Broadcom lowered its 2019 revenue forecast by $2 billion (10%) due to the trade war with China and restrictions related to Huawei. We can expect similar from other chip makers. This is the first substantial earnings warning related to China and Q2 announcements will start in a few weeks. Traders will be watching for other pre-earnings warnings.
China’s industrial production fell to a 17-year low (5%) and retail sales were slightly ahead of expectations (8.6%). Traders are not too worried about this news and they feel that China will stimulate growth through fiscal spending and monetary easing.
Trump’s economic advisor (Kudlow) said that new tariffs would be imposed if China did not attend the G20 meeting in two weeks. Trump has mentioned similar and it sounds like trade talks might have ended. Xi said last night that he would promote steady development ties with Iran. This comes after the tanker attacks and it defies US sanctions. This does not sound like a country that is ready to negotiate a trade deal. At the beginning of the year I said that a trade deal with China will not happen before the 2020 election. I think that analysts will start to turn more pessimistic.

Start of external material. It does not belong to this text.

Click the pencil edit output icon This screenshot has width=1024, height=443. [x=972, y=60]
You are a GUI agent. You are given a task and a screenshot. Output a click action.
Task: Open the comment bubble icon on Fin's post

US retail sales increased .5% and that was in line with expectations.
Swing traders should remain short with a closing stop at the all-time high. It will take a few weeks for the market to revisit the major moving averages and we will be patient. The bad news is mounting and the recent bounce is exhausted. If more tech companies lower guidance due to a tariff war with China the selling pressure will increase. Most major economies have decelerating growth and with each passing month recession concerns will grow.
Day traders should favor the short side this morning. I believe that the Broadcom (AVGO) news could spark profit-taking. If we make a new low after two hours of trading, stick with the short side. If the market is not able to breakout from the first hour range, fade the extremes and assume that the market will close near its open.